The reduction in vacancy among downtown, Class A buildings that results from the Children’s Services deal is real and needed. It led to the sizable decline in the overall market vacancy rate which was further aided by leasing activity in the suburban submarkets, all of which recorded at least minor improvements.
Deal activity is up from the last couple of years. There are several factors at work. First, tenants are using the opportunity created by approaching lease rollovers to shop the market seeking upgraded space or better terms. We are also seeing at least a small uptick in companies instituting back-to-office strategies. Some we have been engaged with are companies that had offices in the Toledo market pre-COVID that were shut down and given up during the pandemic. An encouraging signal to be sure.
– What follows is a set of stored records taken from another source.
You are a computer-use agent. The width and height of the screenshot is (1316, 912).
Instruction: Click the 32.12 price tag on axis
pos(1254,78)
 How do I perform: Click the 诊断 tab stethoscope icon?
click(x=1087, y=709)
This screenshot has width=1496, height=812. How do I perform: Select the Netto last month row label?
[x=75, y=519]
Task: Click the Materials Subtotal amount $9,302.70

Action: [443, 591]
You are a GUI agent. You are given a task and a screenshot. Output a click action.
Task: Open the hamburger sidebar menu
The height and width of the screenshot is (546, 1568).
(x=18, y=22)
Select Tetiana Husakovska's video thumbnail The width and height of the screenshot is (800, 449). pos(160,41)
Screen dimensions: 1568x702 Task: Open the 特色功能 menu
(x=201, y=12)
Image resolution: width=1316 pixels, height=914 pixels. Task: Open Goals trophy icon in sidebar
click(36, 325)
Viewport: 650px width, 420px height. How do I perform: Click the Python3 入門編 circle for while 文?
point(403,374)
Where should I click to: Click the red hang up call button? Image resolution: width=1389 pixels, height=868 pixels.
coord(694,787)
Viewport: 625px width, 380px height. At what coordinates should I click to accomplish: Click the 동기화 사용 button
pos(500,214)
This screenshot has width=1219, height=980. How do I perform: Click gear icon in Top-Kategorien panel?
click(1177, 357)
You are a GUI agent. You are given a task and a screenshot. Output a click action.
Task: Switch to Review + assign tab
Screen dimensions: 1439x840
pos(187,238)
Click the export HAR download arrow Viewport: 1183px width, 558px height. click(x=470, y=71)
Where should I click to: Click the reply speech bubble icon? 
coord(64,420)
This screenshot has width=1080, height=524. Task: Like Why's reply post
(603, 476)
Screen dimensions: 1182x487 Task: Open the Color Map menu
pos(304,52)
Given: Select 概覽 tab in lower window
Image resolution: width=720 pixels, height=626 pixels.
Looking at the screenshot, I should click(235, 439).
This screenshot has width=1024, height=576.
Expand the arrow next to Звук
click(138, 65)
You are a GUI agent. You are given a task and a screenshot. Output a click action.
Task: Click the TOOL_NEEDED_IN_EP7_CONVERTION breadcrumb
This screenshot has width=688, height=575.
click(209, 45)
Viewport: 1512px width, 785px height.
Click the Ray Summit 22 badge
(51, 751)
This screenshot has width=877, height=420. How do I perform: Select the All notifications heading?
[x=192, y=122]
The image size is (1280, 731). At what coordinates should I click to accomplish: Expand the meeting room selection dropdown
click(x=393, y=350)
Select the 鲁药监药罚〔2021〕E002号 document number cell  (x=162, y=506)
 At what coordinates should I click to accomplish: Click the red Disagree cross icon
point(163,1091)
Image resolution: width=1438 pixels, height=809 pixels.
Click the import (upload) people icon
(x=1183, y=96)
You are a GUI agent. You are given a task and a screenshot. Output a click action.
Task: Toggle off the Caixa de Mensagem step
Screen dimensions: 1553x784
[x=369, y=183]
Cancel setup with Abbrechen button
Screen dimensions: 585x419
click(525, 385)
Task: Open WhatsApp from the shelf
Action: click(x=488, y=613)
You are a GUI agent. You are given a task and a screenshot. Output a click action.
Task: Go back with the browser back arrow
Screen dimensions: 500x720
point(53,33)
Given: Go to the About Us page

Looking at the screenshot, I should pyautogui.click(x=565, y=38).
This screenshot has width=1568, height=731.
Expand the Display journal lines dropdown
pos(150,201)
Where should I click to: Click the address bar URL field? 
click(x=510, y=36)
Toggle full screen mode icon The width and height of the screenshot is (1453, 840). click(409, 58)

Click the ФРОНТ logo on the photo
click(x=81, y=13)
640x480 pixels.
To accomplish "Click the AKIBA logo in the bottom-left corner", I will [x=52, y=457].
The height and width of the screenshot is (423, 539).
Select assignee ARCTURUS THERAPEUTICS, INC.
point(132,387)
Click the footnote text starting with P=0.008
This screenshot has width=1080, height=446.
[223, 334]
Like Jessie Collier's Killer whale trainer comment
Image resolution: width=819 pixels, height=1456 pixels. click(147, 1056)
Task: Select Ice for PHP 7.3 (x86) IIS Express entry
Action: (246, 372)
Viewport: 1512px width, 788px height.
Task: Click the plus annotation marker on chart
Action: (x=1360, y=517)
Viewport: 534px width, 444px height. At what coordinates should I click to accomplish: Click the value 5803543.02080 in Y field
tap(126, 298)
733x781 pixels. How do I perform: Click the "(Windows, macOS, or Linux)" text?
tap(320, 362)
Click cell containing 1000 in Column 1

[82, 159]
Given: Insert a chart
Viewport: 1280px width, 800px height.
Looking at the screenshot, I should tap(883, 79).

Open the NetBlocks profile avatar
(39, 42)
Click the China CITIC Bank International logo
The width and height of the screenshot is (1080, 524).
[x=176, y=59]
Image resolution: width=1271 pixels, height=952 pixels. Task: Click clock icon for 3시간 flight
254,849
There remain very strong headwinds to successful transactions. The cost of tenant improvements and the availability of funds to pay for them is the single greatest hurdle. Higher interest rates and lenders leery of the risks in the office market make financing tenant improvements nearly impossible. Not every building owner is in a position to or wants to use precious cash on tenant improvements. It is creating real dilemmas with hard choices for landlords.
As a result, those buildings or spaces that are leasable with little or no changes have the advantage. Central Business District towers are generating leasing activity by getting very aggressive on their rents for recently vacated spaces that can be re-used in as-is condition. The deals that the owners of these buildings are offering are successfully generating serious consideration from tenants who would otherwise only consider suburban locations where there is a relative shortage of similarly advantaged spaces.
Landlords are truly in a very difficult place. The market continues to be over supplied relative to demand and tenants have lots of leverage. Yet, landlords are pressured to raise rents to cover rapidly increasing operating costs, particularly for insurance, utilities, janitorial services, and real estate taxes. Further, some are facing interest rate increases through looming rate adjustments or loan expirations.
Owners of buildings in Maumee, one of the largest suburban office submarkets, are facing additional challenges resulting from recent City ordinances and administrative enforcement of zoning and building codes. These initiatives by the city of Maumee are adding to operating costs as well as requiring burdensome capital expenditures. Meanwhile, owners in Maumee are in fierce competition for scarce tenants who can choose to locate wherever they like.